MUMBAI:
CMS Info Systems Limited (The “Company”) to open its Bid / Offer in relation to its initial public offering on December 21, 2021. The Price Band of the offer has been fixed at Rs. 205 to Rs. 216 per equity share. Bids can be made for a minimum of 69 equity shares and in multiples of 69 equity shares thereafter.
The company plans to raise funds via initial public offer through offer for sale of equity shares aggregating upto Rs. 1,100 crores (The “Offer for Sale”) by Sion Investment Holdings PTE. Limited (The “Promoter Selling Shareholder”)

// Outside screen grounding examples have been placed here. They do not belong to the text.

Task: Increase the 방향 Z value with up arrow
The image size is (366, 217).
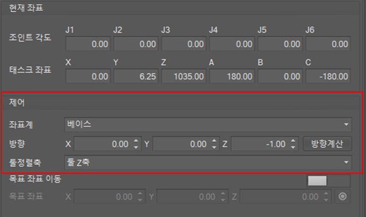Action: coord(294,140)
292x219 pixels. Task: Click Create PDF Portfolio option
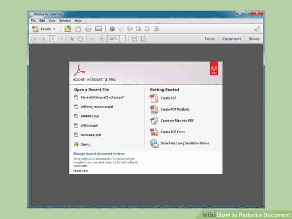(x=175, y=109)
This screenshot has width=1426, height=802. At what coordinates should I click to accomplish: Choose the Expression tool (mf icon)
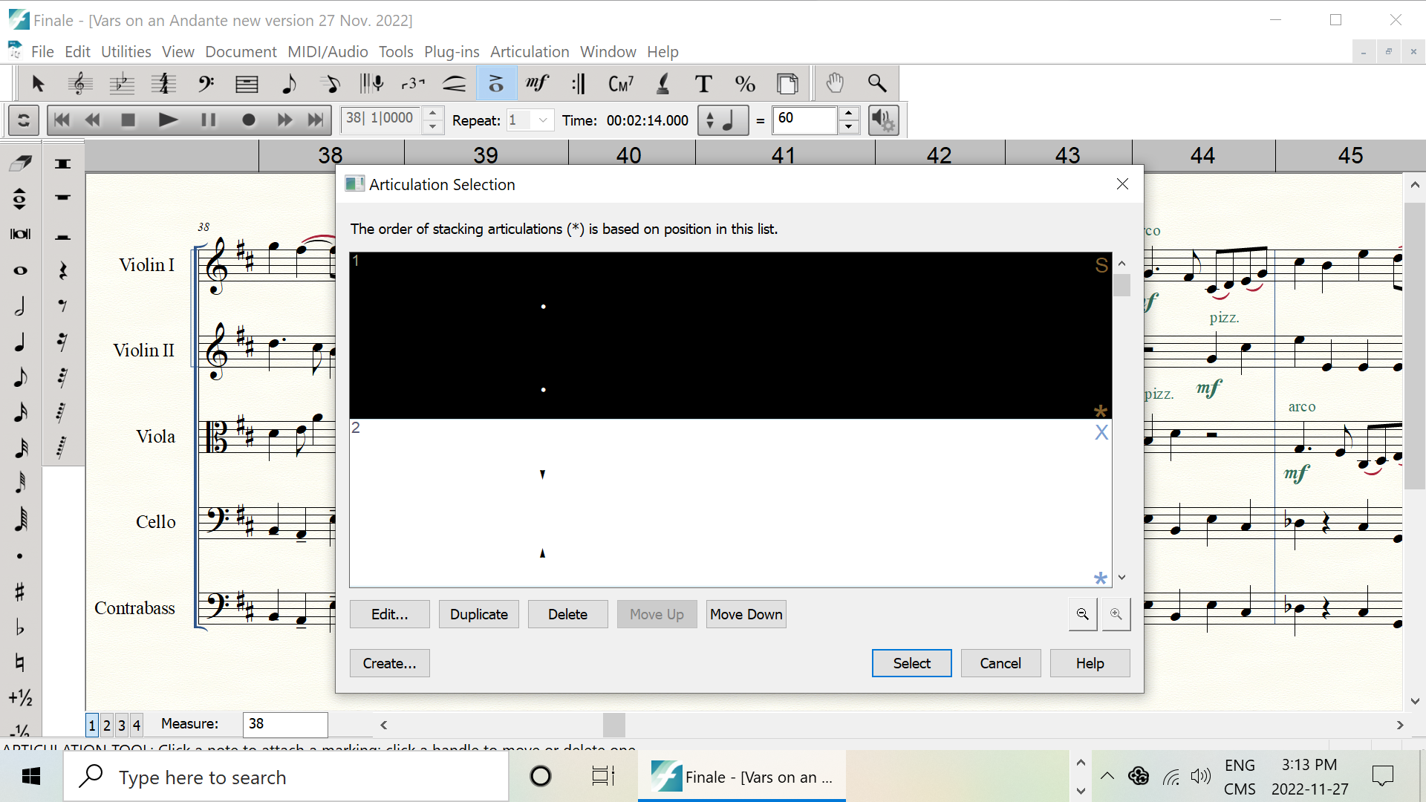537,83
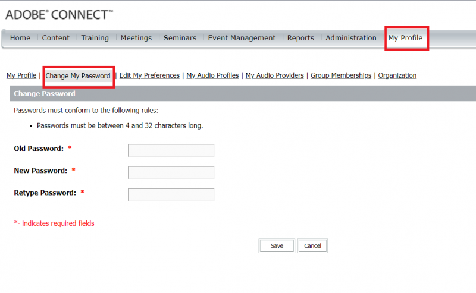
Task: Select the Seminars tab
Action: click(180, 38)
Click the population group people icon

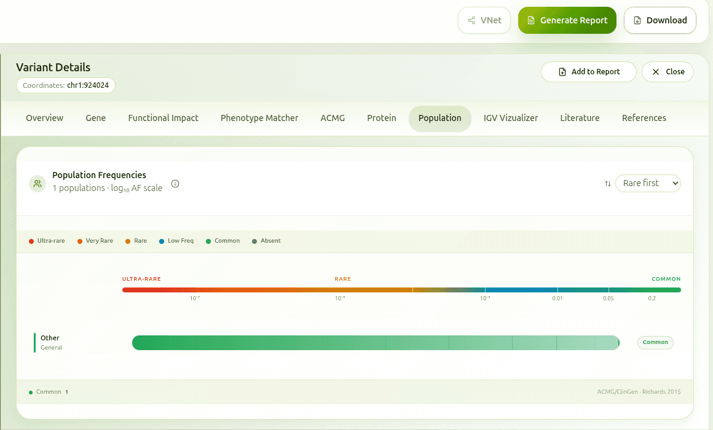tap(38, 184)
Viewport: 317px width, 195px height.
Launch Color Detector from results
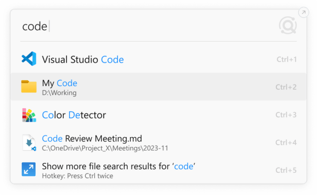[x=74, y=115]
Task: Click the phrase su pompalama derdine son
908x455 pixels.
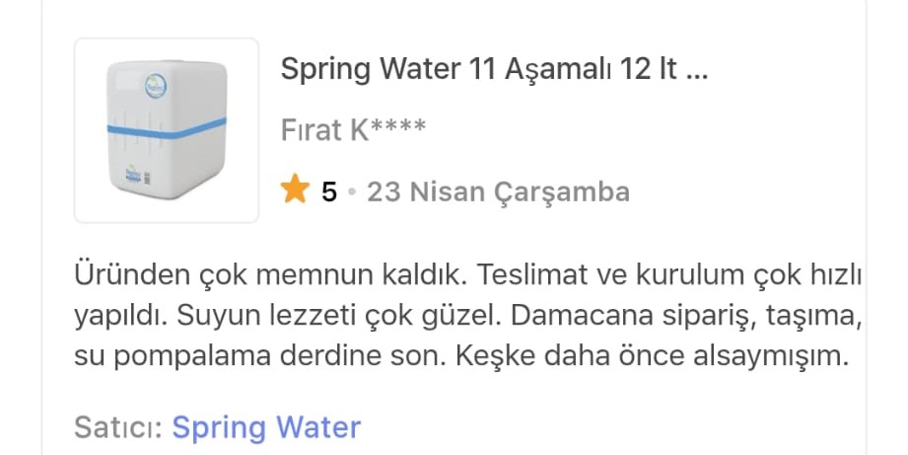Action: [260, 356]
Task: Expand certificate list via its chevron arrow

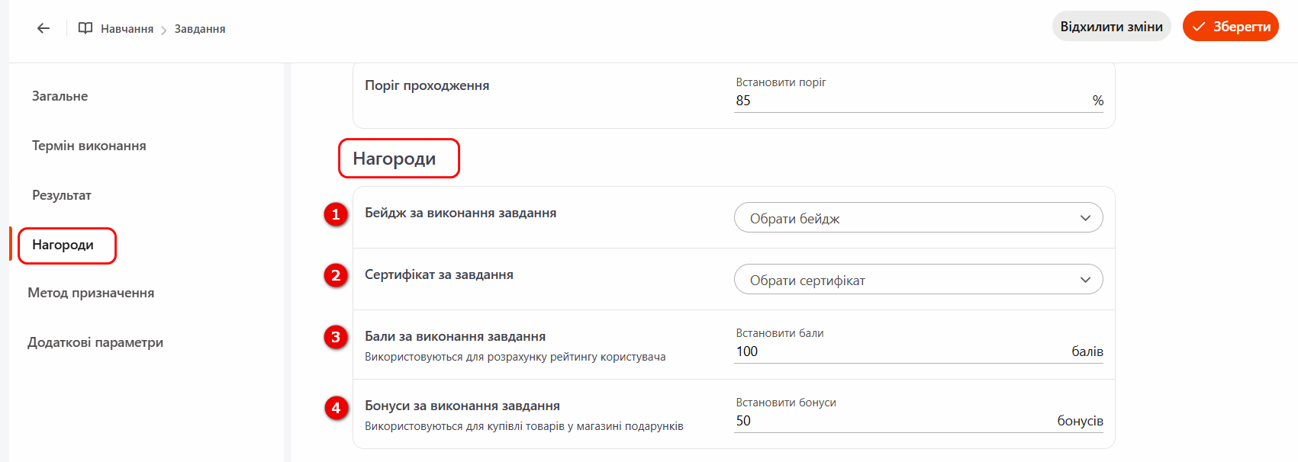Action: (1085, 281)
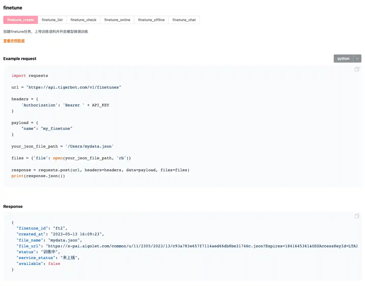
Task: Switch to the finetune_offline tab
Action: pos(151,20)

The Offer is being made through the Book Building Process, in terms of Rule 19(2)(b) of the Securities Contracts (Regulation) Rules, 1957, as amended (“SCRR”) read with Regulation 31 of the SEBI ICDR Regulations and in compliance with Regulation 6(1) of the SEBI ICDR Regulations wherein not more than 50% of the Offer shall be available for allocation on a proportionate basis to Qualified Institutional Buyers (“QIBs”) (the “QIB Portion”), provided
that our Company and the Promoter Selling Shareholder in consultation with the BRLMs may allocate up to 60% of the QIB Portion to Anchor Investors on a discretionary basis (such portion, the “Anchor Investor Portion”). One-third of the Anchor Investor Portion shall be reserved for domestic Mutual Funds, subject to valid Bids being received from domestic Mutual Funds at or above the Anchor Investor Allocation Price.

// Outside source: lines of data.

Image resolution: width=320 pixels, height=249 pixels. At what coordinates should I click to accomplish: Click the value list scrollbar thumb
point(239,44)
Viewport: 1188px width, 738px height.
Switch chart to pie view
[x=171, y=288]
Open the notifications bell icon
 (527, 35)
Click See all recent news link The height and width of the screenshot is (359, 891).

Further 5% of the Net QIB Portion shall be available for allocation on a proportionate basis to Mutual Funds only, and the remainder of the QIB Portion shall be available for allocation on a proportionate basis to all QIB Bidders (other than Anchor Investors), including Mutual Funds, subject to valid Bids being received at or above the Offer Price. However, if the aggregate demand from Mutual Funds is less than 5% of the QIB Portion, the balance Equity
Shares available for allocation in the Mutual Fund Portion will be added to the remaining QIB Portion for proportionate allocation to QIBs. Further, not less than 15% of the Offer shall be available for allocation on a proportionate basis to Non-Institutional Bidders and not less than 35% of the Offer shall be available for allocation to RIBs in accordance with the SEBI ICDR Regulations, subject to valid Bids being received from them at or above the Offer Price. All potential Bidders (except Anchor Investors) are required to mandatorily utilise the Application Supported by Blocked Amount (“ASBA”) process providing details of their respective bank account (including UPI ID for RIBs using UPI Mechanism), in which the corresponding Bid Amounts will be blocked by the SCSBs or the Sponsor Bank, as applicable. Anchor Investors are not permitted to participate in the Offer through the ASBA process.
For details, see “Offer Information” beginning on page 344 of the Red Herring Prospectus. The Equity Shares offered through Red Herring Prospectus are proposed to be listed on BSE and NSE. Axis Capital, DAM Capital Advisors Limited, Jefferies India Private Limited and JM Financial Limited are the Book Running Lead Managers.